Total nitrous oxide (N2 O) emissions from a conventional active sludge process were calculated using a mathematical emission model and dissolved N2 O in the water phase by a N2 O water sensor. Calculated emissions showed good agreement with measured emissions based on concentrations and airflow in the off-gas ventilation system from the covered process. Various tests for a wide range of potentially affecting parameters indicated robust and reliable emission estimations by the model. Thus, common uncertainties in input data would still provide good emission estimations. Measurements of dissolved N2 O required low maintenance and N2 O emission monitoring based on such measurements might therefore be considered as a significant practical improvement. This would be advantageous especially in non-enclosed wastewater treatment plants (WWTPs) otherwise requiring complex off-gas measurements. As the sensor is connected directly to the WWTPs monitoring and control system, emissions calculations could be incorporated.

Keywords

GHG emissions ; Wastewater treatment ; Nitrous oxide

1. Introduction

Greenhouse gas (GHG) emissions are of increasing concern within all sectors of society and thus also for wastewater treatment.

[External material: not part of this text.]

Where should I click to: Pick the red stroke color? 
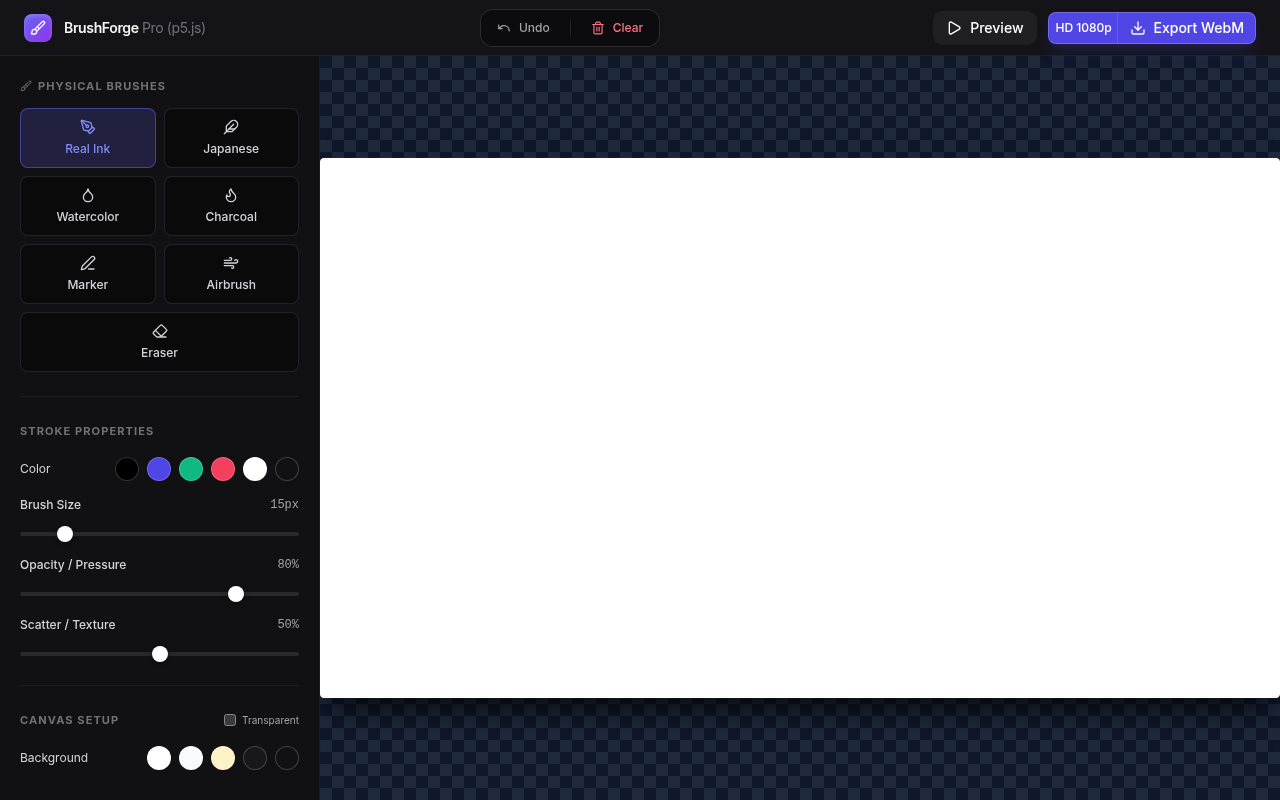223,469
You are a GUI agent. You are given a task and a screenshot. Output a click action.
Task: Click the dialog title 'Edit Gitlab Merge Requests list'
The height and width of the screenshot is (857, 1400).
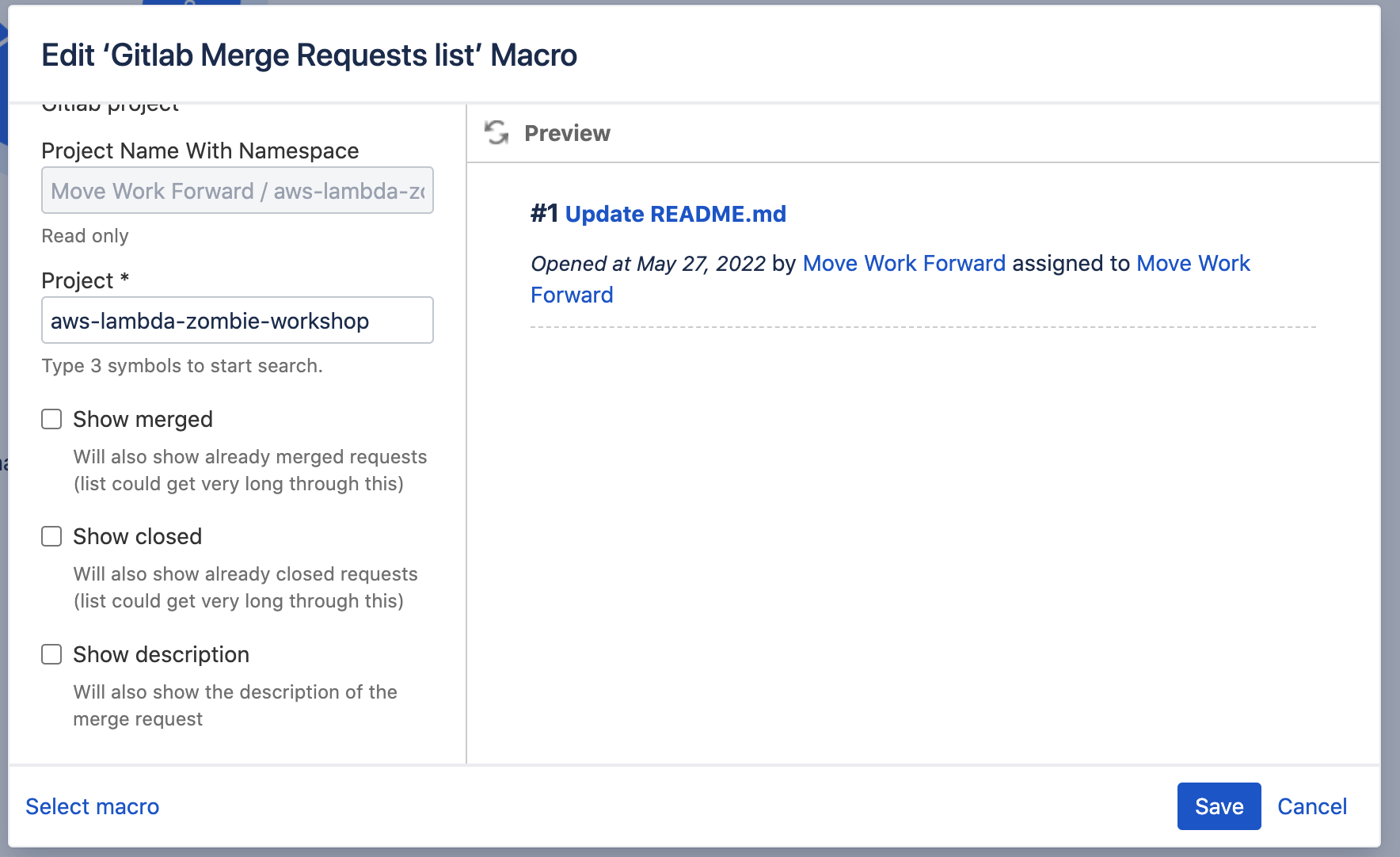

Even though, treating wastewater is essentially positive for the environment as both organic matter, nutrients and other harmful substances that might cause damage to the receiving waters are removed, GHG emissions from the treatment processes have a negative impact on the environment. Special attention is given to nitrous oxide (N2 O), which is a highly potent GHG (298 times more potent than CO2 ) (IPCC, 2007 ). This has gained more and more attention in recent years e.g. in Sweden (Arnell, 2013 , Czepiel et al., 1995 , Jönsson et al., 2015 , Tumlin et al., 2014 , Westling, 2011 , Wunderlin et al., 2012  and Yoshida et al., 2014 ).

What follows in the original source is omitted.